Despite the increase in the payout percentage, however, the distribution of actual money decreased from $162 million in 2009 to $138 million this year because of the endowment's lesser value, a result of the economic recession. This will be the first year that the University's payout has decreased since 1984, said Yoke San Reynolds, vice president and chief financial officer. Reynolds said the distribution for fiscal year 2010 is still an increase, though, from fiscal year 2008's $135 million.
Fiscal year 2009 had the highest distribution the University had ever seen at $253 per share, making 2010 "still the second highest distribution year we've ever made" at the proposed $220 per share, Reynolds said.
The 5.5 percent payout falls within a band of 4 to 6 percent market value which the University maintains as a policy. Leonard Sandridge, executive vice president and chief operating officer, said historically, the University has hit the bottom of the band much more often than the top in the past 20 years. This year's high payout rate is a new experience.
Board member Austin Ligon asked why the payout was not set at the maximum 6 percent in "the most challenging market time we've ever faced." He added that although it is quite possible that next year's market will be even worse, "a betting man would put his odds against that."
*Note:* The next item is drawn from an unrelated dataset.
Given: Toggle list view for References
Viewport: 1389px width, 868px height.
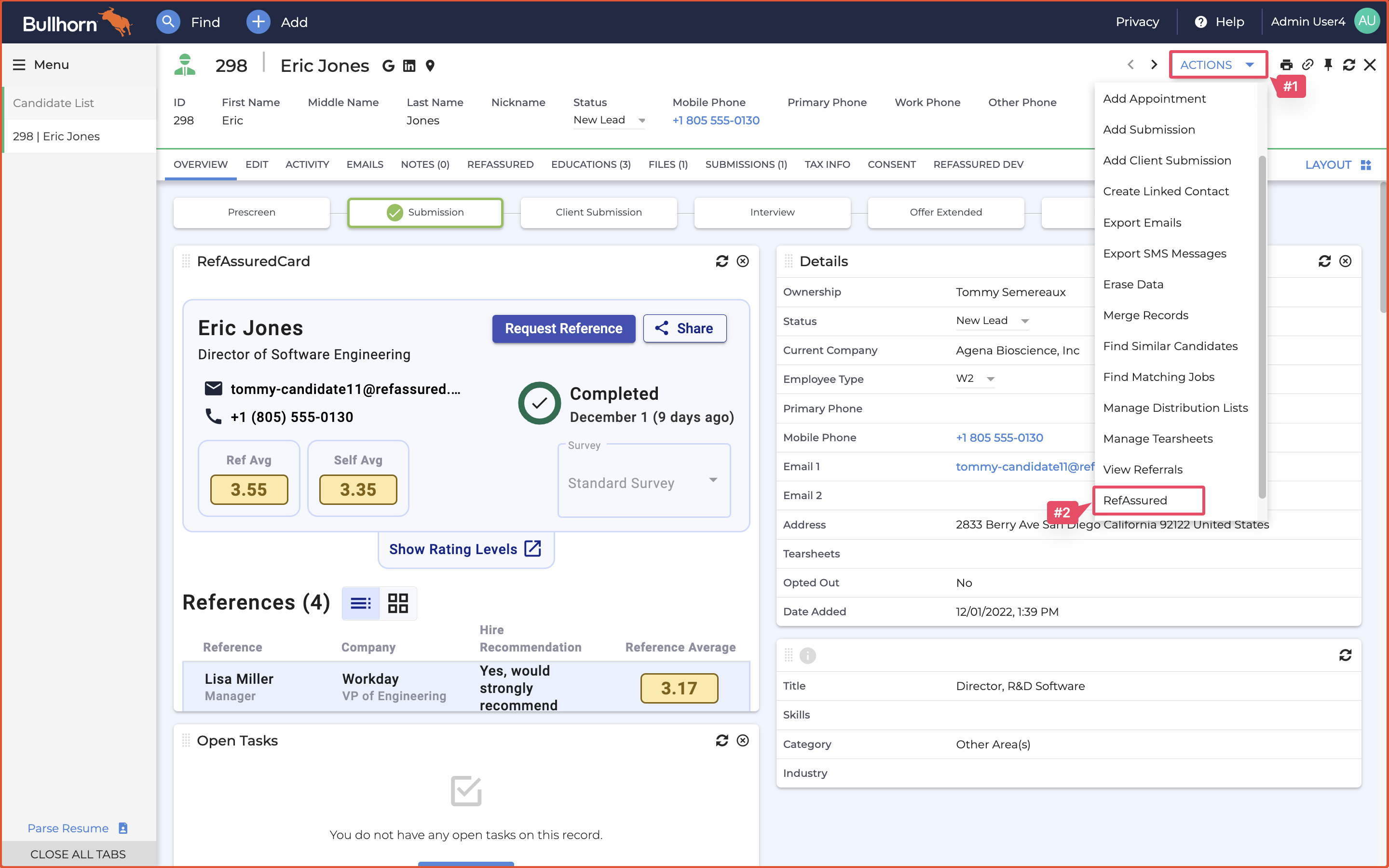Looking at the screenshot, I should point(360,603).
Sandridge said although Ligon could be seen as justified in his argument, the Board must also balance the endowment's funds and ensure the long-term viability of the University's investments. Sandridge added that the 5.5 percent payout is higher than the 5.3 percent distribution anticipated by stakeholders but better than what most University deans and officials expected.
"We want to have a sustainable, predictable payout," Sandridge said.